Again, here’s another company that we’re watching that’s in this space and then a third one that I think is really interesting and really different from the other two. It is doing grippers but it’s actually doing the entire arm and using textiles for all of that and in addition using textiles, you can see. It uses that air pressure for its own structure but it also uses it for some movement.
You can see on the elbows and a little bit on the flow of the gripper itself by designing the geometry of the textile in such a way that increasing or decreasing the pressure in these tubes at the joints, basically is able to then in fairly precise ways.
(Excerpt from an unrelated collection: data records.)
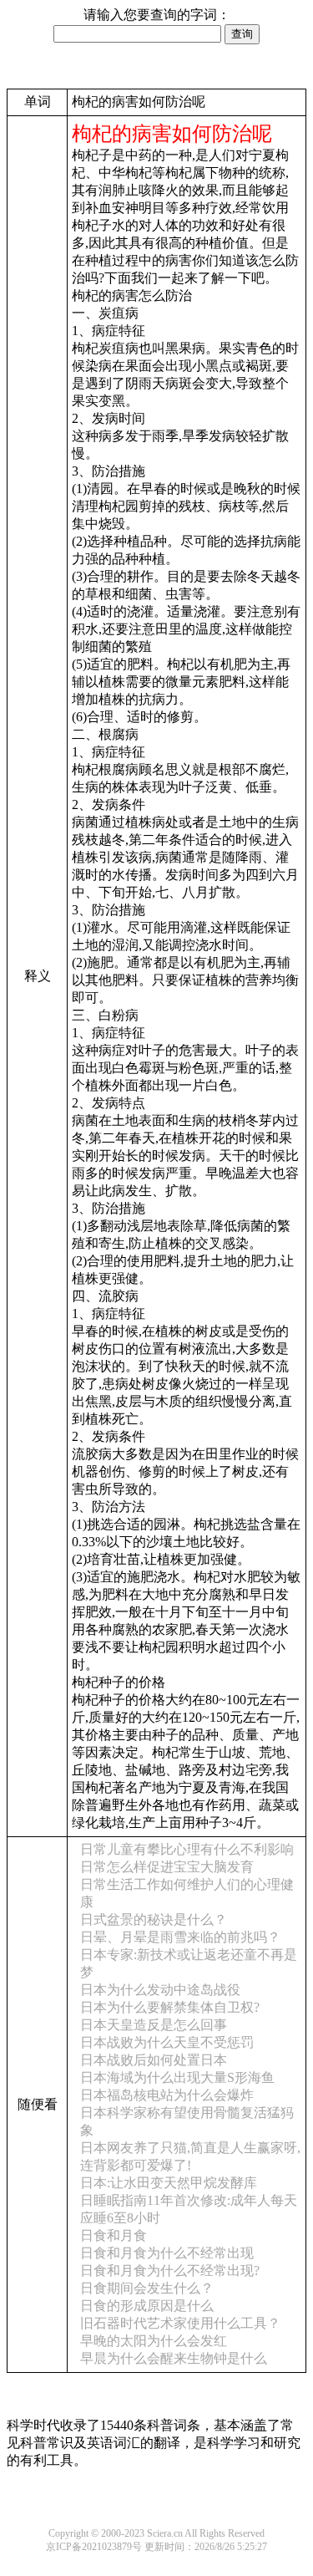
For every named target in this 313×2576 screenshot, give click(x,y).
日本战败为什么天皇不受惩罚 (167, 2042)
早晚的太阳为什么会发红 (153, 2341)
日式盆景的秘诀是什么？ (153, 1919)
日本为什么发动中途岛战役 (160, 1990)
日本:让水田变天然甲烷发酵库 (168, 2183)
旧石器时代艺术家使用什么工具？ (180, 2323)
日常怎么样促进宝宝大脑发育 (167, 1867)
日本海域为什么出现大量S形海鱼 (177, 2077)
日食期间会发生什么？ (147, 2288)
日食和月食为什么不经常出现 (167, 2253)
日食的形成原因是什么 (147, 2306)
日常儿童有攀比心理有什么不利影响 (187, 1849)
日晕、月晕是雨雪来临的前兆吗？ (180, 1937)
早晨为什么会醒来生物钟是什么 (173, 2358)
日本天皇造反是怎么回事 (153, 2025)
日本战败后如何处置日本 (153, 2060)
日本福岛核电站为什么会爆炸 (167, 2095)
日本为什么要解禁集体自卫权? (170, 2007)
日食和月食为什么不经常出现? (170, 2270)
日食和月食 (113, 2235)
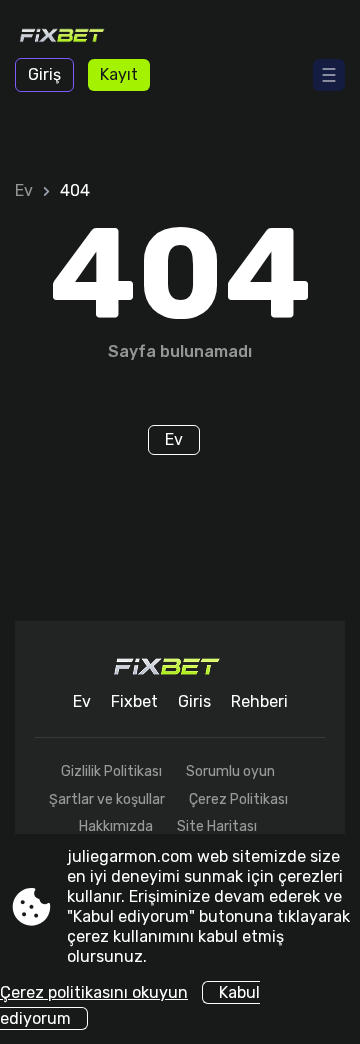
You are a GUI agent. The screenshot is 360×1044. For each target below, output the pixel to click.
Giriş (44, 74)
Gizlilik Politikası (111, 771)
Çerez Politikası (238, 799)
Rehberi (259, 701)
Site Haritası (217, 826)
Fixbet (134, 701)
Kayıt (119, 74)
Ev (24, 190)
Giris (194, 701)
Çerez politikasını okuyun (94, 992)
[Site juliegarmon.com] (72, 37)
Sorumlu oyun (230, 771)
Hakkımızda (116, 826)
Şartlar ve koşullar (107, 799)
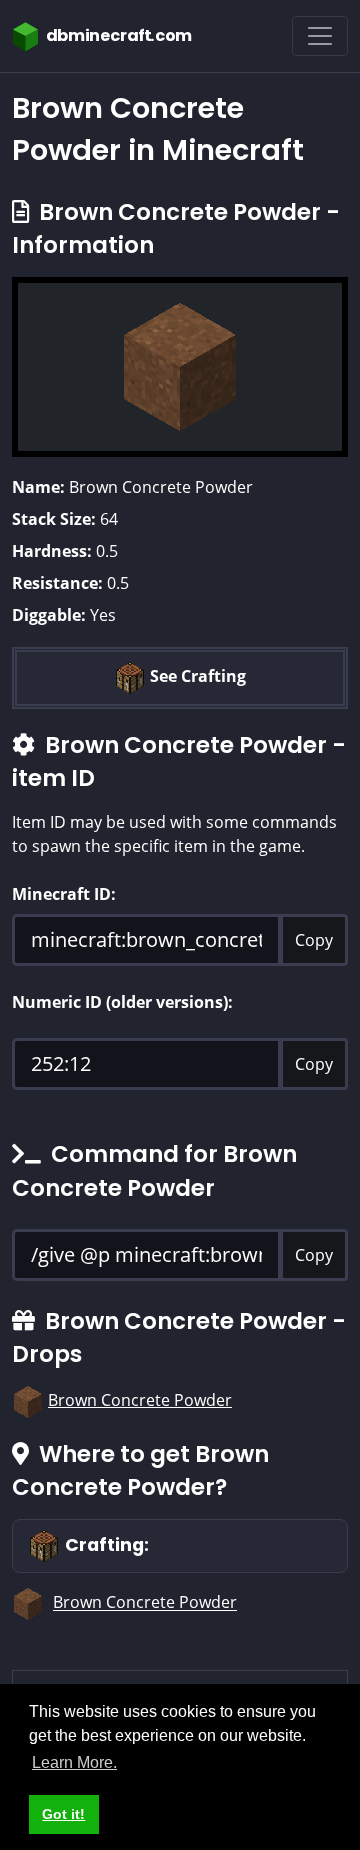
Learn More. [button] (74, 1762)
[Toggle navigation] (320, 36)
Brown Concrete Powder (140, 1400)
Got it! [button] (63, 1814)
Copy (314, 940)
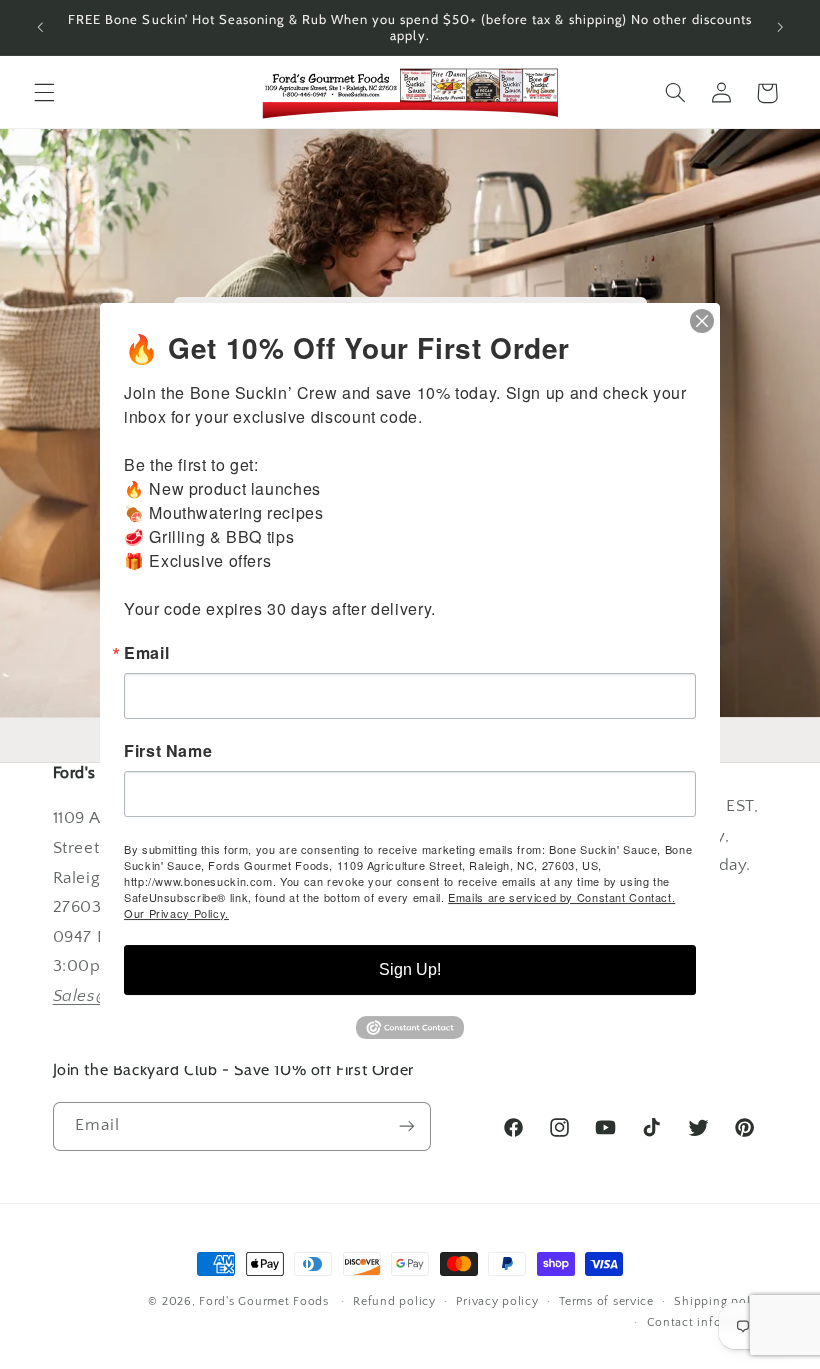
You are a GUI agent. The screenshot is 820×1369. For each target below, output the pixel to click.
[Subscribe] (406, 1126)
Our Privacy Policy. (176, 913)
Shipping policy (720, 1301)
Precision that it can’t get from a priori, it uses vision to maybe again to be able to hone in on its target, know when it’s got a hold of something and move on.
As you can see from the short video of the engineer here who is wrestling with the robot to the ground and beating it up. If there ever is a robot takeover of humanity, hopefully, it’ll be these guys because we can at least fight back. You can also, obviously … If you have this feel, like sacred to be working around robotics, so that’s new Pneubotics.
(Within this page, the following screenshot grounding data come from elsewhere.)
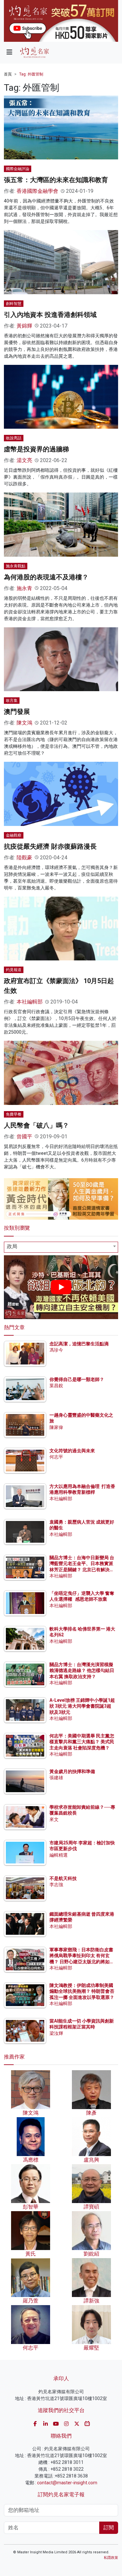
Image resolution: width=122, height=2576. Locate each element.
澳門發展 (17, 711)
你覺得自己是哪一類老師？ (76, 1379)
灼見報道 (13, 970)
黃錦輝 (24, 326)
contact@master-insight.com (67, 2482)
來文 (54, 1819)
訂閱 (108, 2527)
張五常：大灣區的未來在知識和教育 (56, 180)
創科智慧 (13, 303)
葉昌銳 (56, 1385)
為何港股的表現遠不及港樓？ (46, 577)
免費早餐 (13, 1114)
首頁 (8, 74)
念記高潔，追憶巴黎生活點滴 (79, 1343)
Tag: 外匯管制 (31, 74)
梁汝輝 (56, 2033)
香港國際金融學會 (37, 191)
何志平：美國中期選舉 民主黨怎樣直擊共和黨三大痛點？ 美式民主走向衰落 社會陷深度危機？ (81, 1741)
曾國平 (24, 1136)
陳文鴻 (24, 723)
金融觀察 (13, 835)
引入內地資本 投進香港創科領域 (50, 315)
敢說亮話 (13, 438)
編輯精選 (58, 1855)
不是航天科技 (63, 1878)
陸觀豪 (24, 857)
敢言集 (12, 700)
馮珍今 (56, 1349)
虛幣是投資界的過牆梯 (36, 449)
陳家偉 (56, 1427)
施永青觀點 (15, 566)
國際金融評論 (17, 169)
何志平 (56, 1456)
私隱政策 (111, 2558)
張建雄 (56, 1777)
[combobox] (61, 1247)
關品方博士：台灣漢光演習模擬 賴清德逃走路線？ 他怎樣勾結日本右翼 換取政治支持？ (81, 1670)
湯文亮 (24, 460)
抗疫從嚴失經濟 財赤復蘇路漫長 (50, 846)
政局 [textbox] (12, 1246)
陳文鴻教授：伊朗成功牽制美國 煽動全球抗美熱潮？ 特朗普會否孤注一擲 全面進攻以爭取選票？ (81, 1991)
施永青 (24, 588)
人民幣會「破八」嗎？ (36, 1125)
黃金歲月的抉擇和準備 (72, 1771)
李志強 (56, 1884)
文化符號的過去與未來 (72, 1450)
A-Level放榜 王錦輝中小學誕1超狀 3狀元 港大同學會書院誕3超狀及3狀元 (82, 1706)
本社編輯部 (30, 1002)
A sister company to Pneubotics is both working on soft exoskeletons. If you basically take that same ideas that I just showed you where you’ve got joints that are actuated by air pressure or fluid pressure and put a person inside that. I was actually just at SRI this week and saw some of their advances in this area but. The advantages in this approach are not only the inherent safety that I … As I said earlier, but it’s considerably lighter than even rigid, metal or plastic materials.
One of the issues with exoskeletons is attachment to the body, so if you have a really strong actuator but it’s not actually, say, moving your leg, it’s moving your clothes, it’s not going to basically give you the effect that you want. The softer exoskeletons to tend to conform to your body more so power gets transferred from the machine to the motion of the human.
This is a way, like I said, it’s pretty nascent and hopefully is a lot of interest to you guys. I’ve showed you some examples that are commercial and nearly commercial but there’s a lot of science going on as well. Every so often, there’ll be a special edition of, say, a journal like Advanced Functional Materials or something like that. We’ll basically go in and focus on more some of the new advancements that are happening.
A lot of what is making this go so quickly, advancing quickly, that is is because we’re, as I was mentioning earlier, using the geometry of the textile or say the geometry of the microrobotics inside a polymer part, or those things basically are … Give you a lot of degrees of freedom from the engineering perspective to do things that’ll be difficult to accomplish with the normal motor driven or robotic set up. The way things twist, the way they actuate, you get just a whole new set of possibilities by being able to move things that way.
One final example, I wanted to show you an example of the really out there thinking around Soft Robotics … There’s a researcher who’s name is Vytas SunSpiral working at NASA Ames. He’s been working on Tensegrity robots and those are basically robots that have rigid parts but they’re held together by flexible cables and other types of materials. They work like these children’s toys, if you’ve seen them, these sticks they fit together with the rubbery strings.
By varying length and the tension on those cables, you can make something like this boxy thing you see in the picture, actually move. They can take a fall very nicely and so if you were designing a robot to explore Mars or someplace like that, you can see that this would be an example. There are actually a few science fiction books and movies that have started to take this idea and at least put it into a fictional play. Neil Stevenson’s book, Seveneves, it came out about a year ago, uses one of these tumbler robots basically.